(WIAT)– The CDC has expanded its list of who is at risk of severe COVID-19 illnesses and removed the specific age threshold from the older adult classification.
Older adults and people with underlying medical conditions remain at increased risk for severe illness, but now CDC has further defined age and condition-related risks. Along with this expanded list, the CDC released a chart showing the highest rate of cases, which were found in 18 to 49-year-olds. The CDC says it’s not just those over the age of 65 who are at increased risk for severe illness. The health organization now warns that among adults, the risk increases steadily as you age.
“Understanding who is most at risk for severe illness helps people make the best decisions for themselves, their families, and their communities,” said CDC Director Robert Redfield MD. “While we are all at risk for COVID-19, we need to be aware of who is susceptible to severe complications so that we take appropriate measures to protect their health and well-being.”

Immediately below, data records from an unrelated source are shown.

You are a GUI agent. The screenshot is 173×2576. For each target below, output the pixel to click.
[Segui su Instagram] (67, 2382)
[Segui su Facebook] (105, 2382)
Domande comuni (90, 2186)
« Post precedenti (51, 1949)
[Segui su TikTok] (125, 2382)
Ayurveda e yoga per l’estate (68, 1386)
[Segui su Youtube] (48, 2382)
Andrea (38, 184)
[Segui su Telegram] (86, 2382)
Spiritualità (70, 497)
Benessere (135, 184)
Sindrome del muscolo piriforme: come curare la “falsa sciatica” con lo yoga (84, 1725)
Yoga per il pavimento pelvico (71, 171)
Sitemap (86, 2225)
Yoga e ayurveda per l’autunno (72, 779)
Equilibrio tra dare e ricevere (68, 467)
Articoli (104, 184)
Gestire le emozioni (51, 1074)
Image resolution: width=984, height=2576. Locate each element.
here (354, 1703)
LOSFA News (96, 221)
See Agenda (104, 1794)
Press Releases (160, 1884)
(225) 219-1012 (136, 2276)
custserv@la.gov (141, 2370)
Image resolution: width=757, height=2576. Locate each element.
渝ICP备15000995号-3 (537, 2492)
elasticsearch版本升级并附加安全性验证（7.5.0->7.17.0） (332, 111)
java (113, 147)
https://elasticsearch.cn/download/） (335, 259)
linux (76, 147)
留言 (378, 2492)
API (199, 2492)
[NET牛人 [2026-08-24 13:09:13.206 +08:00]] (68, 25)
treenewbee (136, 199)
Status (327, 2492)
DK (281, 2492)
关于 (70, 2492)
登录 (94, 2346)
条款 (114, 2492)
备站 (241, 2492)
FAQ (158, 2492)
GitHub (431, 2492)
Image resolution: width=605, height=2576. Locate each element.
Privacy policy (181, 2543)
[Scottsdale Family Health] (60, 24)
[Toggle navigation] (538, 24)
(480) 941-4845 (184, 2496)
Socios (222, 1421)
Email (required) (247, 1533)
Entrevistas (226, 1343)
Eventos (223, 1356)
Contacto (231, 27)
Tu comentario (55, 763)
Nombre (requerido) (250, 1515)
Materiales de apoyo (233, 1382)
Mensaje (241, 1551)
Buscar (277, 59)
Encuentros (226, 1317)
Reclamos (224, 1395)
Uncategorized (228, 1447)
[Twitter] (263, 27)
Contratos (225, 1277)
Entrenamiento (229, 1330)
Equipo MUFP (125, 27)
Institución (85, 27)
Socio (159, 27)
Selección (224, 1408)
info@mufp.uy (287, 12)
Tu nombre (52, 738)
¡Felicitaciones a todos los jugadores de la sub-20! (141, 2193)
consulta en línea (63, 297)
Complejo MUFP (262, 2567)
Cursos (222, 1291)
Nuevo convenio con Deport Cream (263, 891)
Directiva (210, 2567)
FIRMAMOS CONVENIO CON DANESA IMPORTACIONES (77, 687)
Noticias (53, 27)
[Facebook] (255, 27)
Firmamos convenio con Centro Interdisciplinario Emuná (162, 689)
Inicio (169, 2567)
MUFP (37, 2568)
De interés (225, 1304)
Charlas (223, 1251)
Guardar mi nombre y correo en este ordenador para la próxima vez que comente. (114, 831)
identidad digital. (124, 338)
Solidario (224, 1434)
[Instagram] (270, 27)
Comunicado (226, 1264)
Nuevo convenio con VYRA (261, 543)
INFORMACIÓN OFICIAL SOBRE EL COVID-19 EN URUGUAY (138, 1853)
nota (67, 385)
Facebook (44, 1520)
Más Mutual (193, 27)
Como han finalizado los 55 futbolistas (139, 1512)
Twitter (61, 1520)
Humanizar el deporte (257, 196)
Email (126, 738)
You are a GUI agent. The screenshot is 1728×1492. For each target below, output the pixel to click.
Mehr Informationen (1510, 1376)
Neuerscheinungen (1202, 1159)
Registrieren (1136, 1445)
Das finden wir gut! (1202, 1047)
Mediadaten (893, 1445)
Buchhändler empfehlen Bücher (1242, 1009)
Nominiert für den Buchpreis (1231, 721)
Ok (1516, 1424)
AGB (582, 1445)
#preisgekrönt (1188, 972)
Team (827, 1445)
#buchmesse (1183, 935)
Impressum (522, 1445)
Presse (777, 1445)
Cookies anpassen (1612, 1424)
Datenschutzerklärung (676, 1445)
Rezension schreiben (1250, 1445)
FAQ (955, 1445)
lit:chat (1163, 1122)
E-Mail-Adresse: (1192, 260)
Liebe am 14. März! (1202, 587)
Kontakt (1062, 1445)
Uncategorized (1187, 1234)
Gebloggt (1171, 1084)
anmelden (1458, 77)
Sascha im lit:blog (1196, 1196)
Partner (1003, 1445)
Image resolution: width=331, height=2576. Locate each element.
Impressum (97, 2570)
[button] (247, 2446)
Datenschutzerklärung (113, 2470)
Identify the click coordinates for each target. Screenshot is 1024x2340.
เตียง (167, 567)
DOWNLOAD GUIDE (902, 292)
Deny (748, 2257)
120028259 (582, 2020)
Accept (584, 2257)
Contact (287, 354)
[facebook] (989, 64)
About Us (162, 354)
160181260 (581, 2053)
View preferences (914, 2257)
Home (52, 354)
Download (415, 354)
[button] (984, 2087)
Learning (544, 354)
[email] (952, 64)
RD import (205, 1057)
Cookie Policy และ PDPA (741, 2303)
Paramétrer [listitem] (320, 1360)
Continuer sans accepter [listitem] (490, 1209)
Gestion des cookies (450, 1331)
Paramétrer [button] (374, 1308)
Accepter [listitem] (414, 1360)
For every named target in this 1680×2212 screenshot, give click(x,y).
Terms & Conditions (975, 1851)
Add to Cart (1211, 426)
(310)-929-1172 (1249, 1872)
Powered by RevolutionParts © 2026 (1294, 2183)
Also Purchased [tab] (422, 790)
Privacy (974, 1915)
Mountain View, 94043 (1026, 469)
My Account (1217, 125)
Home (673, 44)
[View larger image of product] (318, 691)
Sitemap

CDC also updated the list of underlying medical conditions that increase the risk of severe illness after reviewing multiple sources. There was consistent evidence that specific conditions increase a person’s risk of severe COVID-19 illness:
- Chronic kidney disease
- COPD (chronic obstructive pulmonary disease)
- Obesity (BMI of 30 or higher)
- Immunocompromised state (weakened immune system) from solid organ transplant
- Serious heart conditions, such as heart failure, coronary artery disease, or cardiomyopathies
- Sickle cell disease
- Type 2 diabetes
An estimated 60 percent of American adults have at least one chronic medical condition. Obesity is one of the most common underlying conditions that increases one’s risk for severe illness – with about 40 percent of U.S. adults having obesity. The more underlying medical conditions people have, the higher their risk.
CDC also clarified the list of other conditions that might increase a person’s risk including:
- high blood pressure
- cerebrovascular disease such as stroke
There has been more published and recorded research by the MMWR on risks by comparing data on pregnant and nonpregnant women with laboratory-confirmed SARS-CoV-2 infection. Pregnant women were significantly more likely to be hospitalized, admitted to the intensive care unit, and receive mechanical ventilation, however, pregnant women were not at greater risk for death from COVID-19.